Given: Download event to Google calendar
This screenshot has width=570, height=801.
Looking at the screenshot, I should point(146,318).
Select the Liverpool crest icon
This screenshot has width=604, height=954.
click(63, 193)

- [Goal] Recast every line of the records above as a Markdown table with the columns n and Line, numbering the rows and leaving out blank lines.

- [Complete response]
| n | Line |
|---|---|
| 1 | Given: Download event to Google calendar |
| 2 | This screenshot has width=570, height=801. |
| 3 | Looking at the screenshot, I should point(146,318). |
| 4 | Select the Liverpool crest icon |
| 5 | This screenshot has width=604, height=954. |
| 6 | click(63, 193) |